▶ **Data shown**

▬▬▬

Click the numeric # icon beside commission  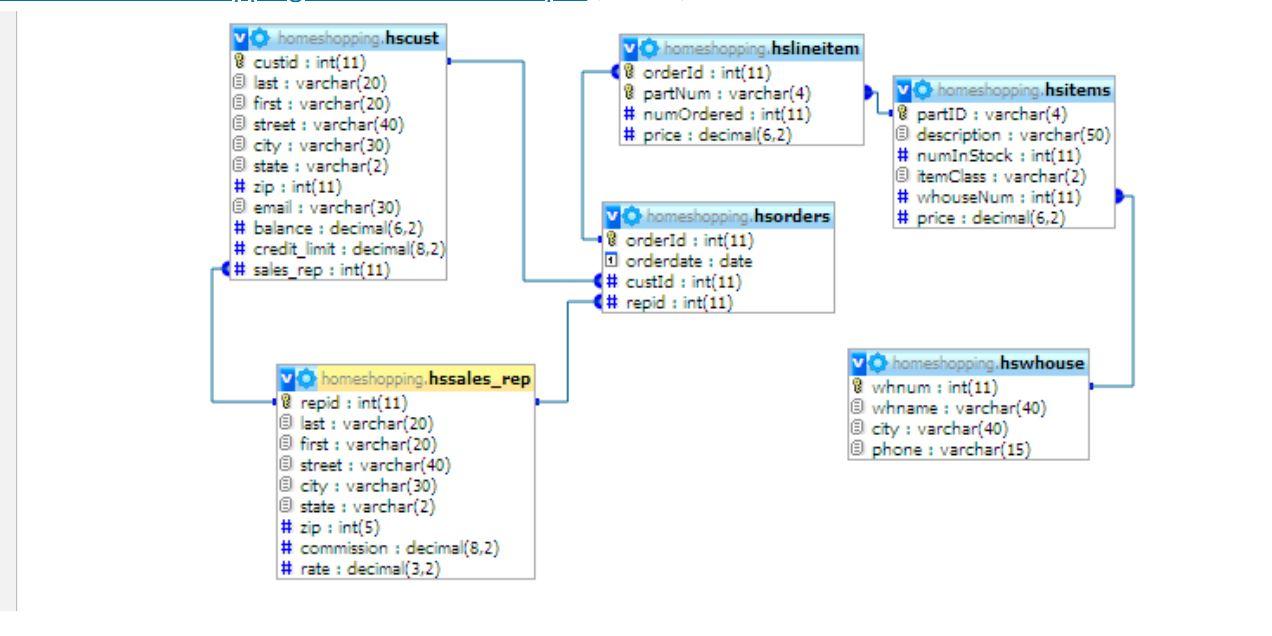pos(288,547)
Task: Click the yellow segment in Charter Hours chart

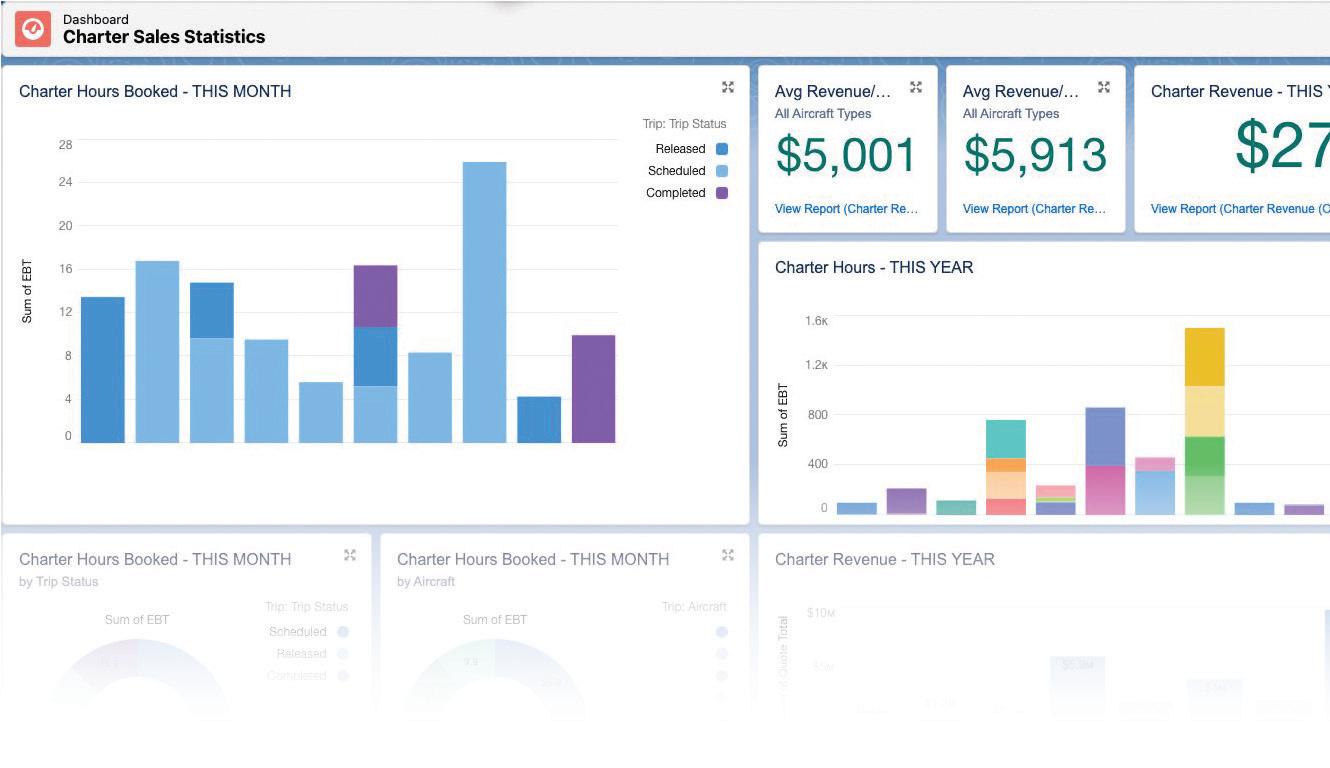Action: (1204, 357)
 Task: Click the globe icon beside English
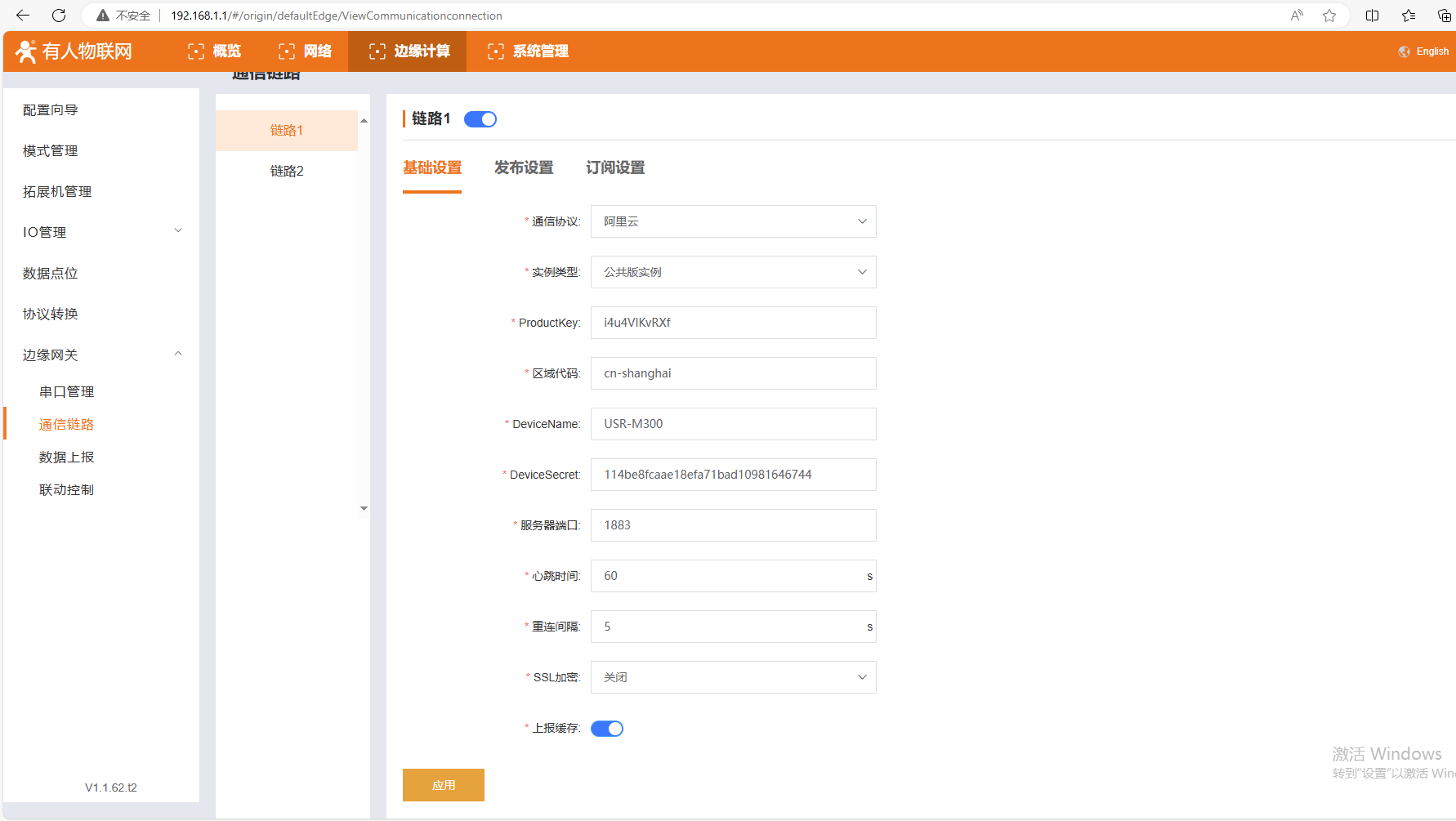tap(1404, 51)
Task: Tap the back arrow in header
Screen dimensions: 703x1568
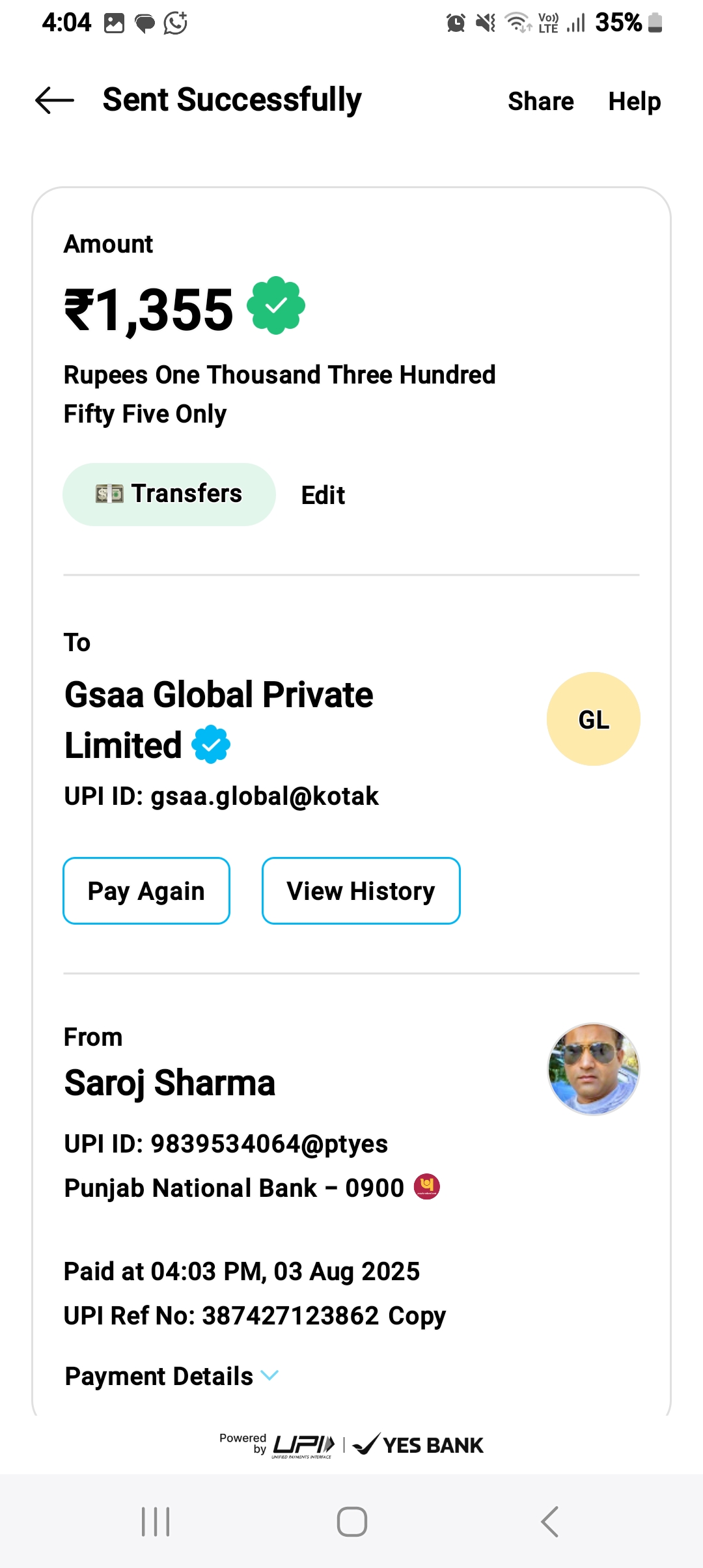Action: tap(55, 101)
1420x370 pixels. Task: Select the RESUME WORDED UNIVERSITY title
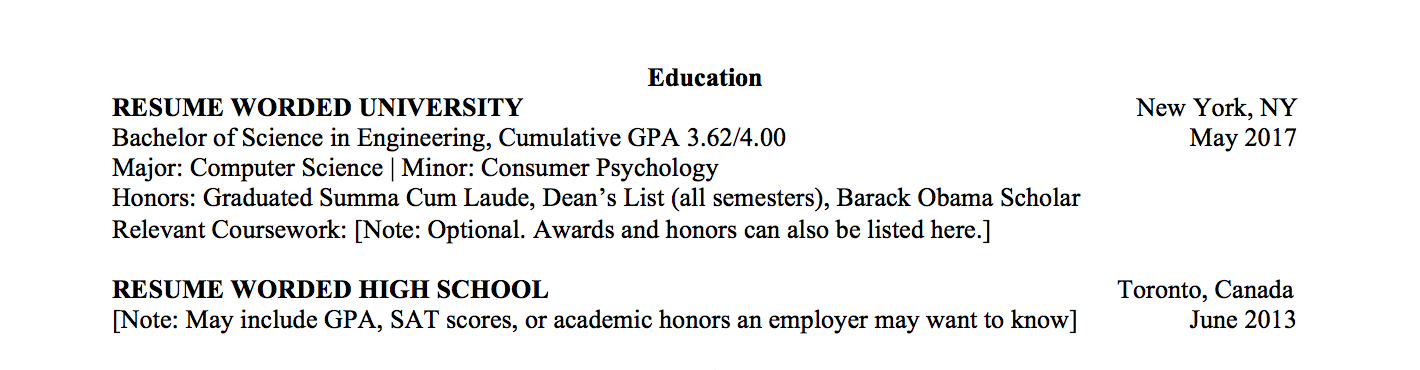coord(317,108)
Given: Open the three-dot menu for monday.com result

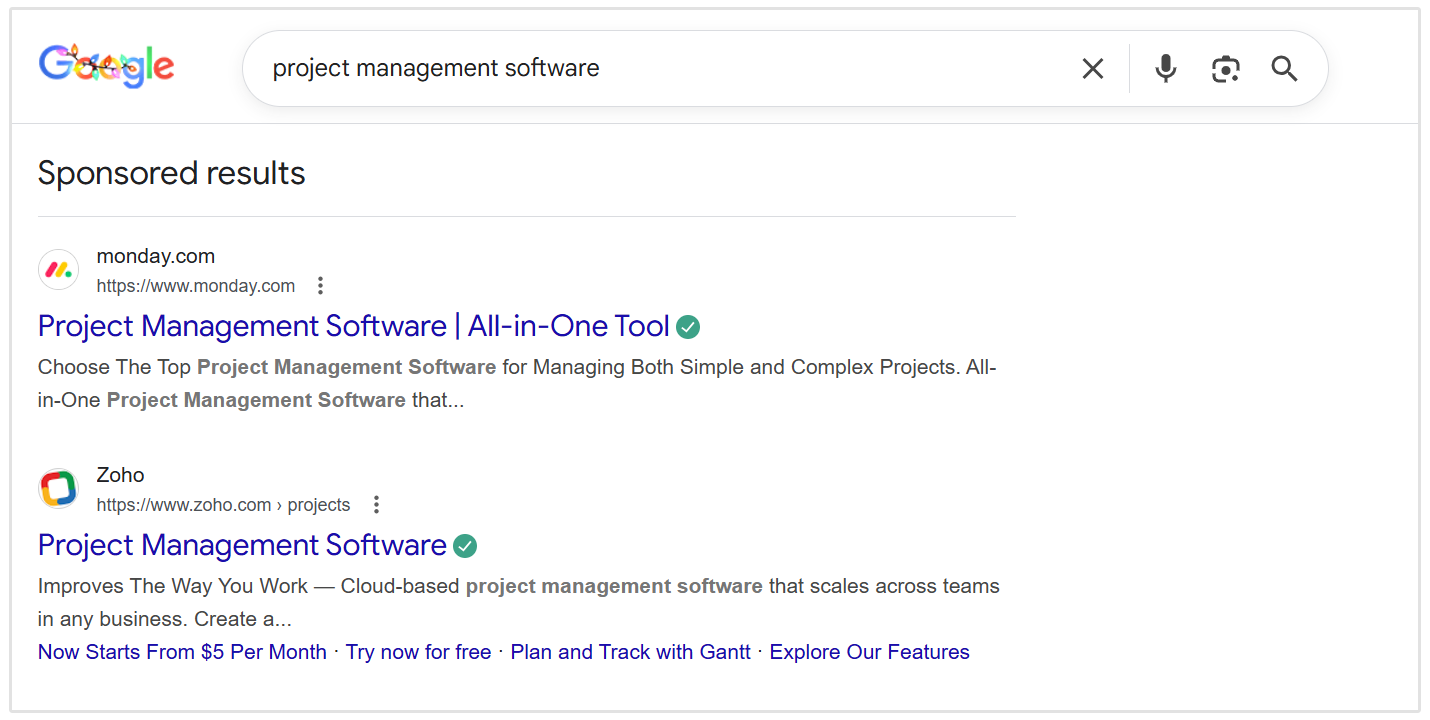Looking at the screenshot, I should (320, 285).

▬▬▬

Leaving pictures aside, give again word for word each line from the one with "Screen dimensions: 703x1568" to the final line of the entries.

▶ **Answer to the exercise**
Screen dimensions: 703x1568
Action: tap(55, 101)
1420x370 pixels. Task: Select the RESUME WORDED UNIVERSITY title
coord(317,108)
Given: Open the three-dot menu for monday.com result

Looking at the screenshot, I should (320, 285).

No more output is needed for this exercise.